● Exercise set:
1. In the btrfs patch, why does the disguise method need no extra changes at the call sites for operations such as scrub and read-repair? Answer in one to three sentences.
2. Reproduce word for word the passage of the btrfs patch that opens with the words containing "Although the current" and closes with "dedicated member, e.g.".

● Text excerpt:
____________________

Linux RAID subsystem development
 help / color / mirror / Atom feed
* [PATCH RFC] btrfs: disguise single-data-RAID56 as RAID1/RAID1C3
@ 2026-05-20 10:57 Qu Wenruo
  2026-05-22  8:52 ` Christoph Hellwig
  0 siblings, 1 reply; 4+ messages in thread
From: Qu Wenruo @ 2026-05-20 10:57 UTC (permalink / raw)
  To: linux-btrfs; +Cc: hch, linux-raid

Recently kernel RAID56 lib is trying to remove the unexpected
single-data-RAID56 (2 disks RAID5 or 3 disk RAID5) support, meanwhile
btrfs still supports such setup, which means in the long run btrfs has
to handle such corner case by ourselves.

Thankfully single-data-RAID56 is really RAID1/RAID1C3, since data and
P/Q stripes all match each other, rotation also makes no difference.

This patch will disguise those single-data-RAID56 chunks as
RAID1/RAID1C3 chunks.

This is done at two timings:

- Chunk read
- Chunk allocation

And this disguise only affect on-disk chunk map, not affecting the
corresponding block groups, so the extra bits like RAID1C3 or RAID56
compatible flags will not be affected.

This method has a minimal impact on the fs, all other operations like
scrub and read-repair, are all based on the chunk map type, so the
disguise method will require no extra modification to those call sites.

Although there are still some locations that are checking against
block_group->flags, e.g. scrub. Those call sites will still get extra
limits assuming the bg is RAID56. But it should not cause any extra
problem.

Signed-off-by: Qu Wenruo <wqu@suse.com>
---
Reason for RFC:

Although the current patch works fine, it is a little fragile, e.g. at
chunk allocation time, we must use the bg->flags, instead of the
in-memory chunk map type.

I'm wondering if we should introduce some dedicated member, e.g.
btrfs_chunk_map::on_disk_type to handle it.
---
 fs/btrfs/volumes.c | 24 +++++++++++++++++++++++-
 1 file changed, 23 insertions(+), 1 deletion(-)

diff --git a/fs/btrfs/volumes.c b/fs/btrfs/volumes.c
index 93a923e4ecaf..848eafa5fbf7 100644
--- a/fs/btrfs/volumes.c
+++ b/fs/btrfs/volumes.c
@@ -6000,6 +6000,26 @@ struct btrfs_chunk_map *btrfs_alloc_chunk_map(int num_stripes, gfp_t gfp)
 	return map;
 }
 
+/*
+ * For single data stripe RAID56, it's completely RAID1/RAID1C3, as data,
+ * P/Q stripes all match each other, and rotation makes no difference anymore.

____________________

● Dataset items:
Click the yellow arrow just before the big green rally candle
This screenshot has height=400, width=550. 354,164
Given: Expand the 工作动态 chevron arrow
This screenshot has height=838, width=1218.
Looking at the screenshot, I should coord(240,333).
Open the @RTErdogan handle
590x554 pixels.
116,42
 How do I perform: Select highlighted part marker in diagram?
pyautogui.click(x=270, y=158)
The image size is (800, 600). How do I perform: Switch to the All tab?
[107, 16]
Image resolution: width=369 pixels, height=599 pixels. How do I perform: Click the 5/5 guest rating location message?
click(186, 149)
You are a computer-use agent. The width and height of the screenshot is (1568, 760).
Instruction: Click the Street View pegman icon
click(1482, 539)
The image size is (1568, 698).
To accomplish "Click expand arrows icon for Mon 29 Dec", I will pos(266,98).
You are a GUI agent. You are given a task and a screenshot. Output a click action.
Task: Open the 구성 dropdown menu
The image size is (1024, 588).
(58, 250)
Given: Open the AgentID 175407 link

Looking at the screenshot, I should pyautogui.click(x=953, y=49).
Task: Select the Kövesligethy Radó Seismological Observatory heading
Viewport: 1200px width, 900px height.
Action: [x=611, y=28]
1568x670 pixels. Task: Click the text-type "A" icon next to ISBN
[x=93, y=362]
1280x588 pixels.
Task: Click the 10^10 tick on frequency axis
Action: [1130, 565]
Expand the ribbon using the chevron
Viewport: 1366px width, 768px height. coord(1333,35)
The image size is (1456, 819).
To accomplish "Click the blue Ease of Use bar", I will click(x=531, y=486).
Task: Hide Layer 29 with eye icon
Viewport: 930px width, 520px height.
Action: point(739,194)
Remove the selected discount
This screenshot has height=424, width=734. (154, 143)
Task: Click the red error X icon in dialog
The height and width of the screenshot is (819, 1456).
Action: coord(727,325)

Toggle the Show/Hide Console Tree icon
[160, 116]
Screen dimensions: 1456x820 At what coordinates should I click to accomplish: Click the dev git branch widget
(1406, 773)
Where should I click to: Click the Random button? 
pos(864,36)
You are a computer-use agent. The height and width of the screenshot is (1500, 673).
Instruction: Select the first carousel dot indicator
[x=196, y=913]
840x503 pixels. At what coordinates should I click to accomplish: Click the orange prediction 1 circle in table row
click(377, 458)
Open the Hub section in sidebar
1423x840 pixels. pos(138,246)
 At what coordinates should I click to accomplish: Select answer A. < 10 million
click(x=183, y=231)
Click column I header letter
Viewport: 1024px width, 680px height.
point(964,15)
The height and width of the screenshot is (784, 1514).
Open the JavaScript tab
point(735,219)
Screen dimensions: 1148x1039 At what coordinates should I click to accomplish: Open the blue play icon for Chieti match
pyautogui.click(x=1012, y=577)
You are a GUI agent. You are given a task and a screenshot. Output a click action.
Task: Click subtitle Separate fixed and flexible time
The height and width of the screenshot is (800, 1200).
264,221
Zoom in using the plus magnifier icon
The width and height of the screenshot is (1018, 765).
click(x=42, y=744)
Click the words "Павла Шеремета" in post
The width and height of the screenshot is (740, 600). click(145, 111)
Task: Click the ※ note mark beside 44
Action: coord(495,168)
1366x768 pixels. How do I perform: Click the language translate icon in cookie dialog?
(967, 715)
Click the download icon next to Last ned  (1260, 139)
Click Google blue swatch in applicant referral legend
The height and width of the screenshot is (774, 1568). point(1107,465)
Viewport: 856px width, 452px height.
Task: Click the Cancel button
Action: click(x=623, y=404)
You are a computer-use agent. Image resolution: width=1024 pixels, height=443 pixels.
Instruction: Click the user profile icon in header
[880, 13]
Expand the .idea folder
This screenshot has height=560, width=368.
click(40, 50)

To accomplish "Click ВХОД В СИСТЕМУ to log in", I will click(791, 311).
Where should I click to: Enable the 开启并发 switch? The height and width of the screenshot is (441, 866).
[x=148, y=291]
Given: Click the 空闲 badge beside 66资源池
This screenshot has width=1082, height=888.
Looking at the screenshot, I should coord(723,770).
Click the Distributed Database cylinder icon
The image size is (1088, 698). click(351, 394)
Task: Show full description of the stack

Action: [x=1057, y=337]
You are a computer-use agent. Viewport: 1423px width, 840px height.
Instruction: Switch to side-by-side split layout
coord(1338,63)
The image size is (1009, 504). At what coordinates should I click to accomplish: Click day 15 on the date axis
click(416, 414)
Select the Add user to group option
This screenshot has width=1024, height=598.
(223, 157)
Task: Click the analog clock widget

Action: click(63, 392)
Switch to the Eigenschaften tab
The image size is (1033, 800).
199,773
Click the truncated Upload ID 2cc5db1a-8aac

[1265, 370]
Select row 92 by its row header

____________________

● Answers in order:
1. Operations like scrub and read-repair are all based on the chunk map type. The disguise changes the on-disk chunk map to RAID1/RAID1C3, so those call sites need no extra modification.

2.
Although the current patch works fine, it is a little fragile, e.g. at
chunk allocation time, we must use the bg->flags, instead of the
in-memory chunk map type.

I'm wondering if we should introduce some dedicated member, e.g.